Please format the stretch of the listing from the line containing "Click the sunset rocky coast thumbnail" through the end of the listing as a Markdown table with the columns Row and Line, numbering each row and skipping blank lines. Omit the pictures from your table.

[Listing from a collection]
————
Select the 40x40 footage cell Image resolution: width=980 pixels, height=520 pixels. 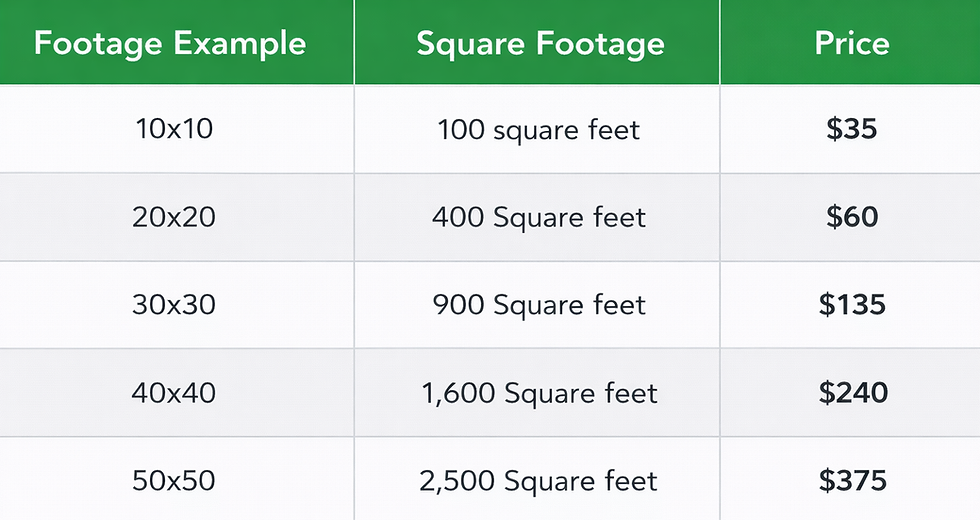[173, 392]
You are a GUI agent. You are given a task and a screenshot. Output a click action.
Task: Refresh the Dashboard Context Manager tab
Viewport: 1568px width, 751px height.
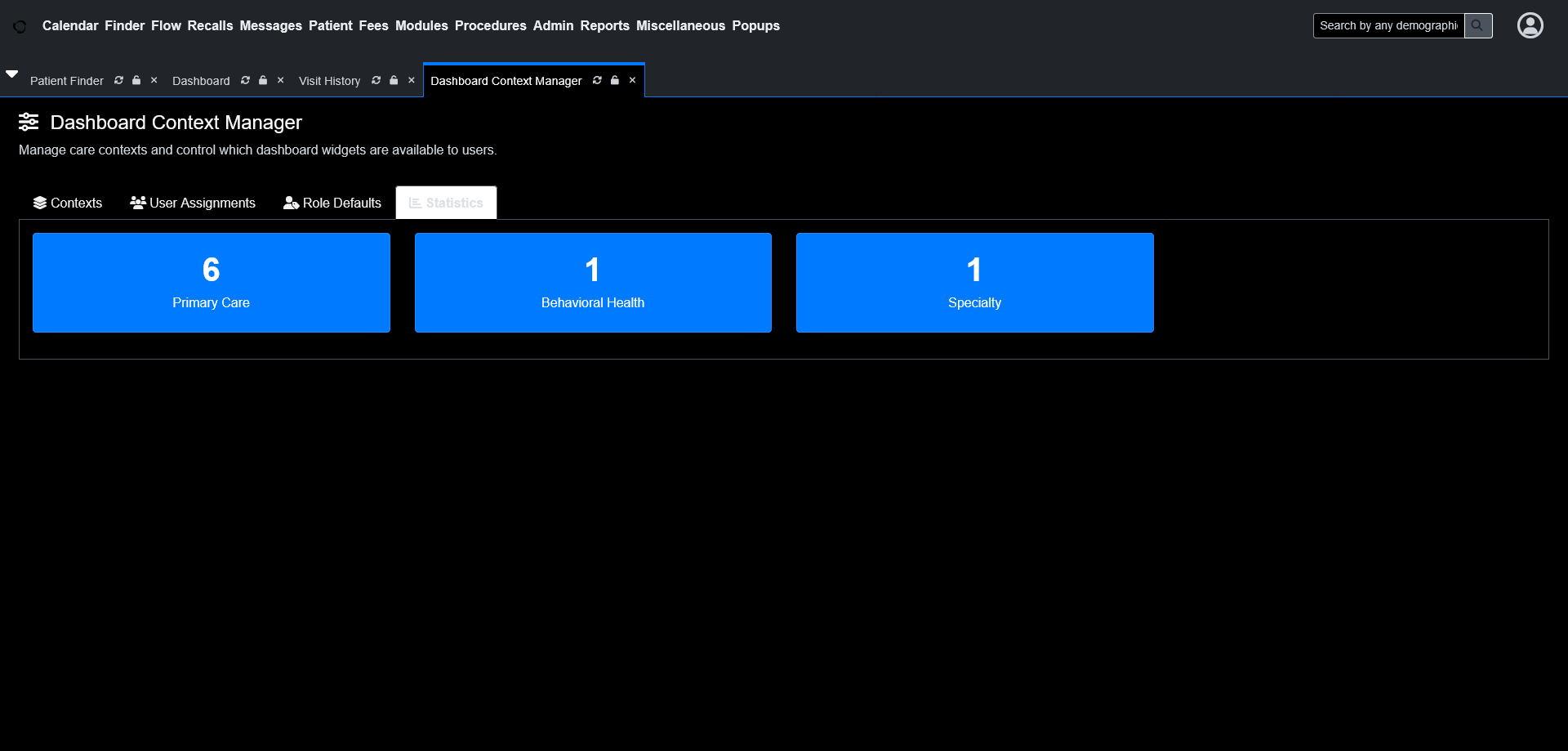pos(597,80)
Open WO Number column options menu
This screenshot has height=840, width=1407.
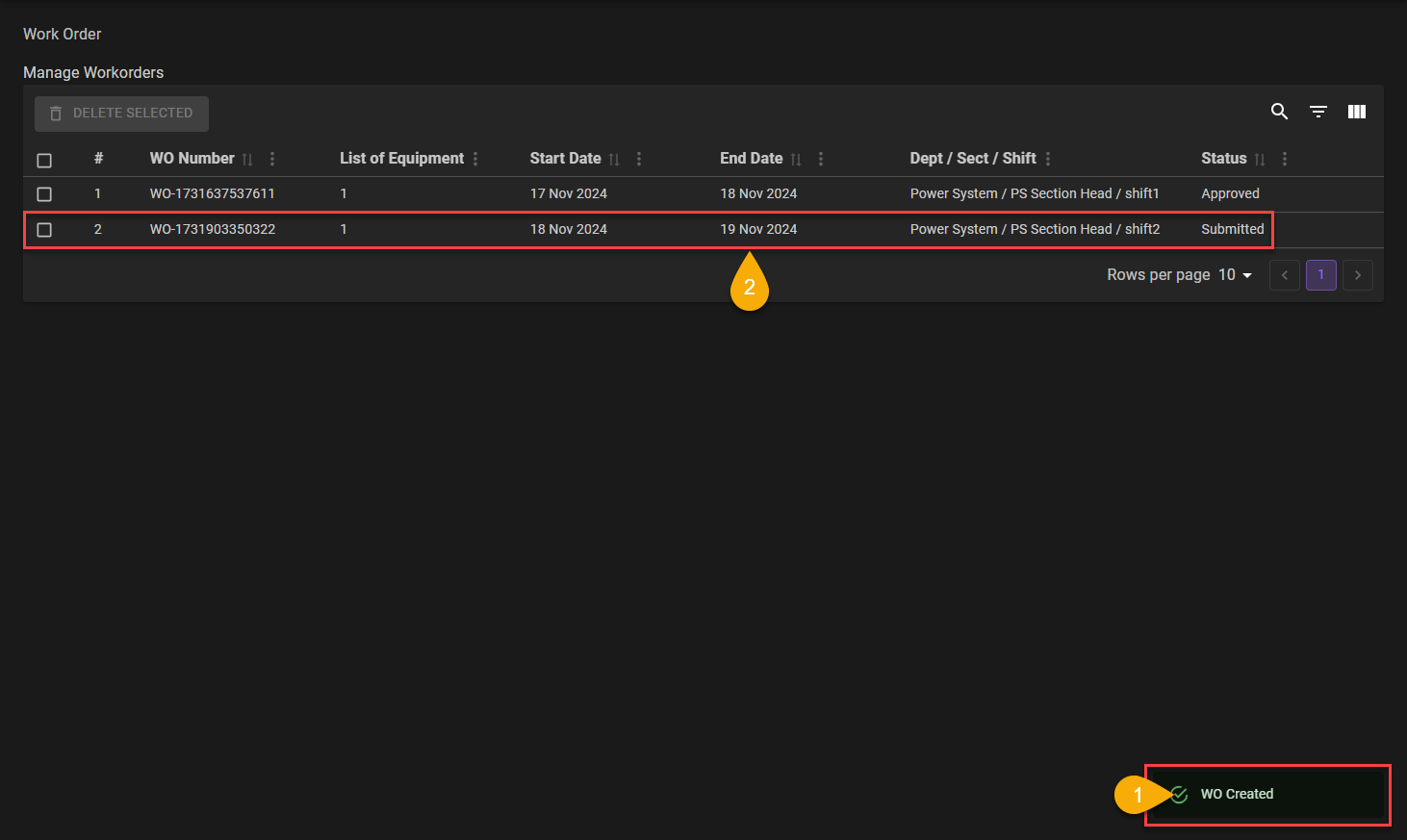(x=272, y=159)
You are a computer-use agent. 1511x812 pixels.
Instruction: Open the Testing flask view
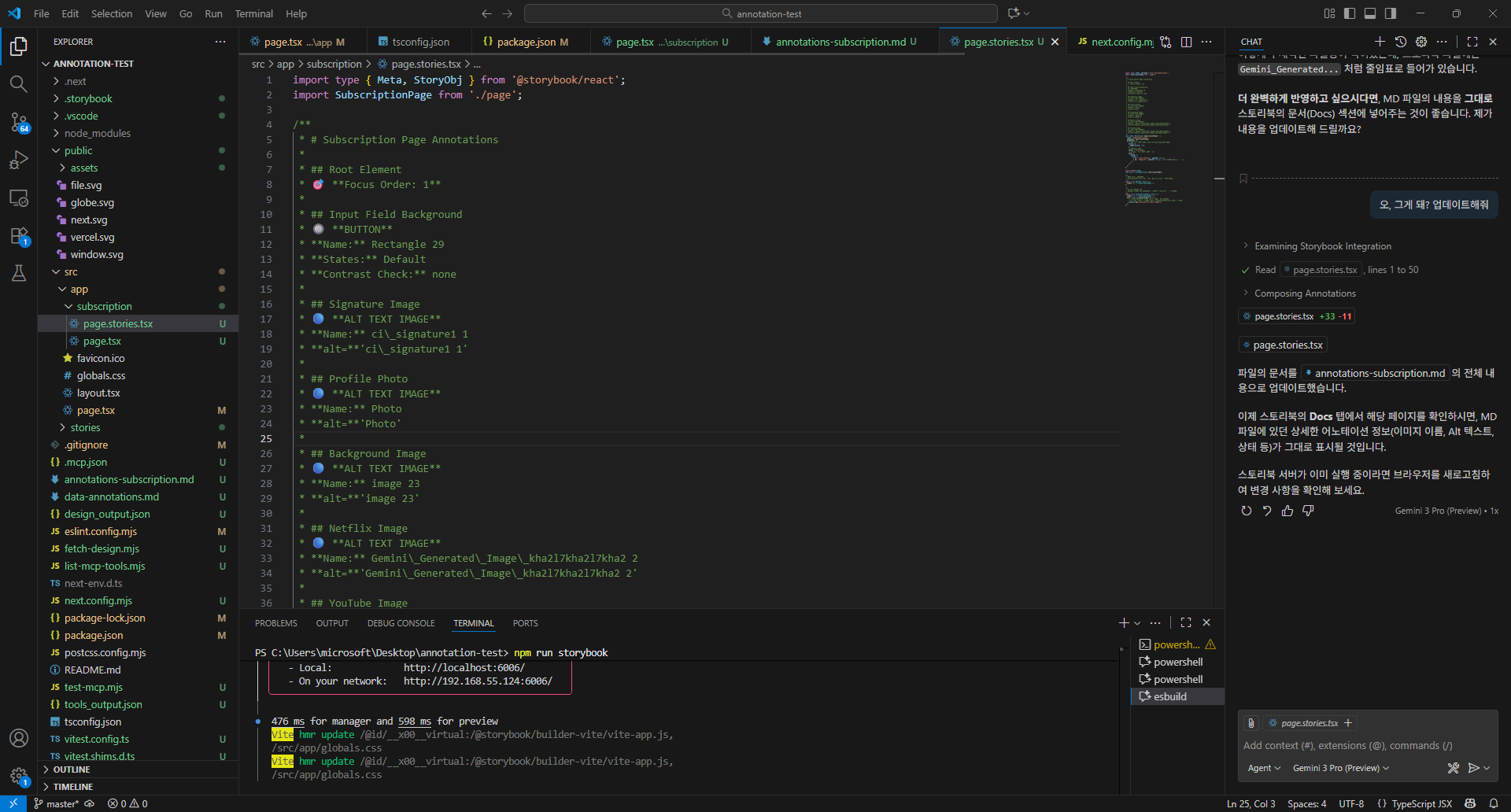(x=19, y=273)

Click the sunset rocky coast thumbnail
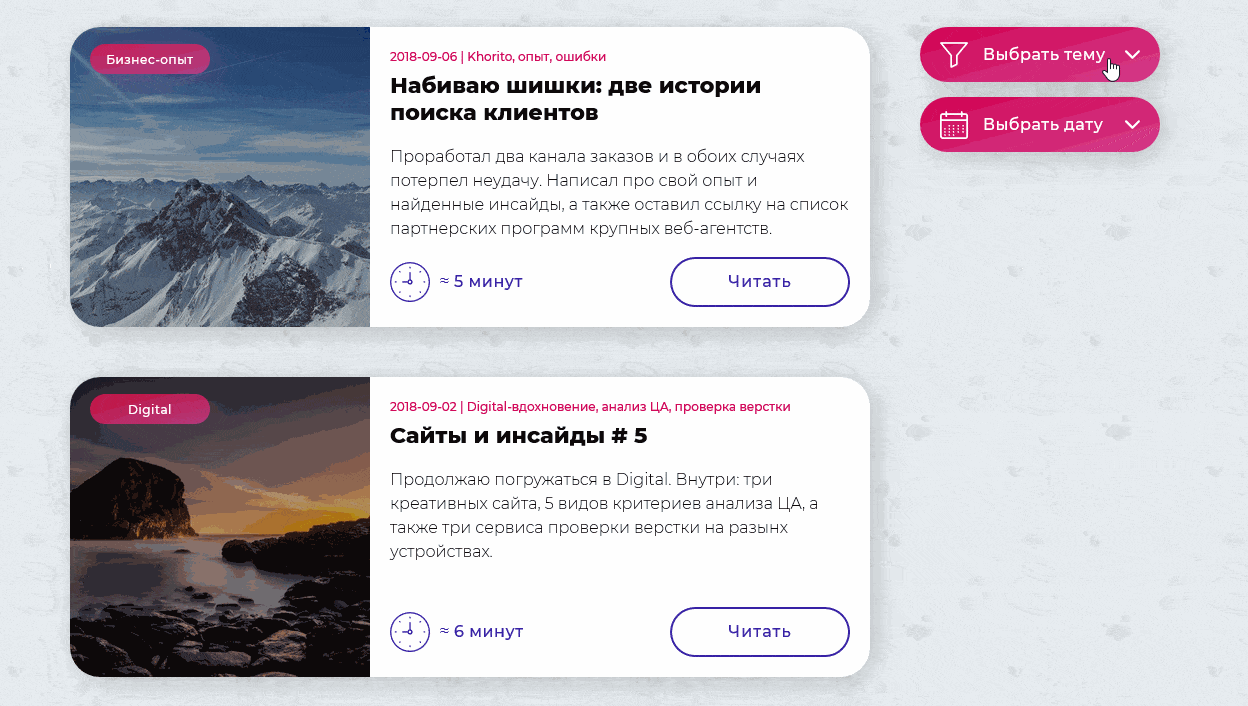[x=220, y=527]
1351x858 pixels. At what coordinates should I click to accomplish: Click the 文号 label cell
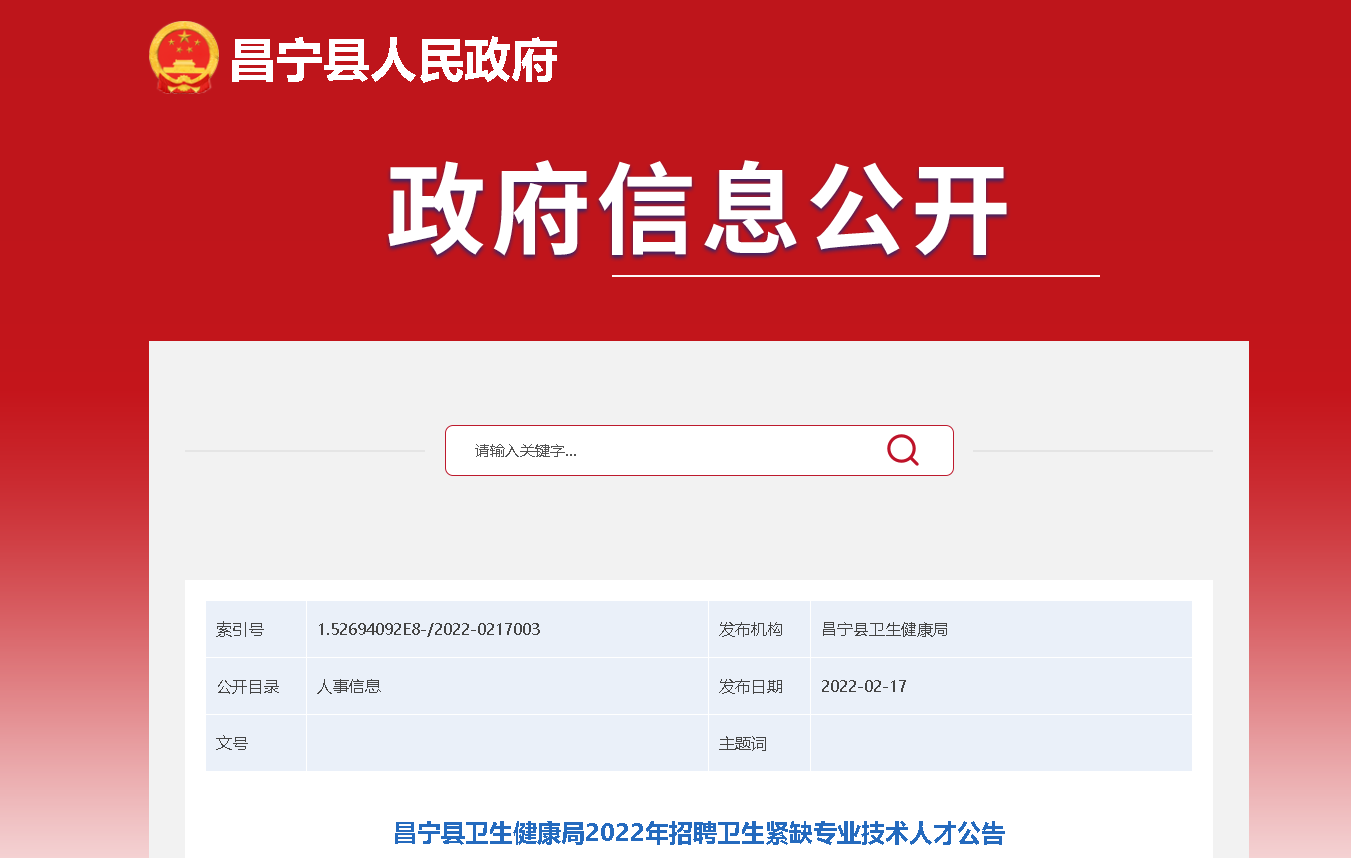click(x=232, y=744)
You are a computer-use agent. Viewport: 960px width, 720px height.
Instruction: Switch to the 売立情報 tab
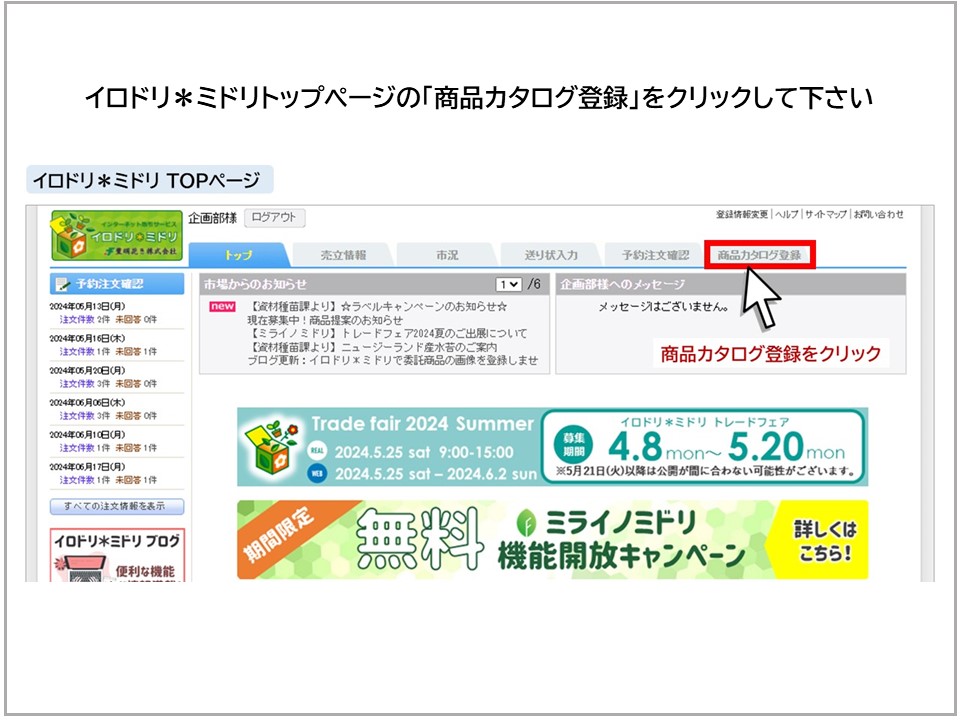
————
[OUTPUT OF THE EXERCISE]
| Row | Line |
|---|---|
| 1 | Click the sunset rocky coast thumbnail |
| 2 | [x=220, y=527] |
| 3 | 1351x858 pixels. At what coordinates should I click to accomplish: Click the 文号 label cell |
| 4 | click(x=232, y=744) |
| 5 | You are a computer-use agent. Viewport: 960px width, 720px height. |
| 6 | Instruction: Switch to the 売立情報 tab |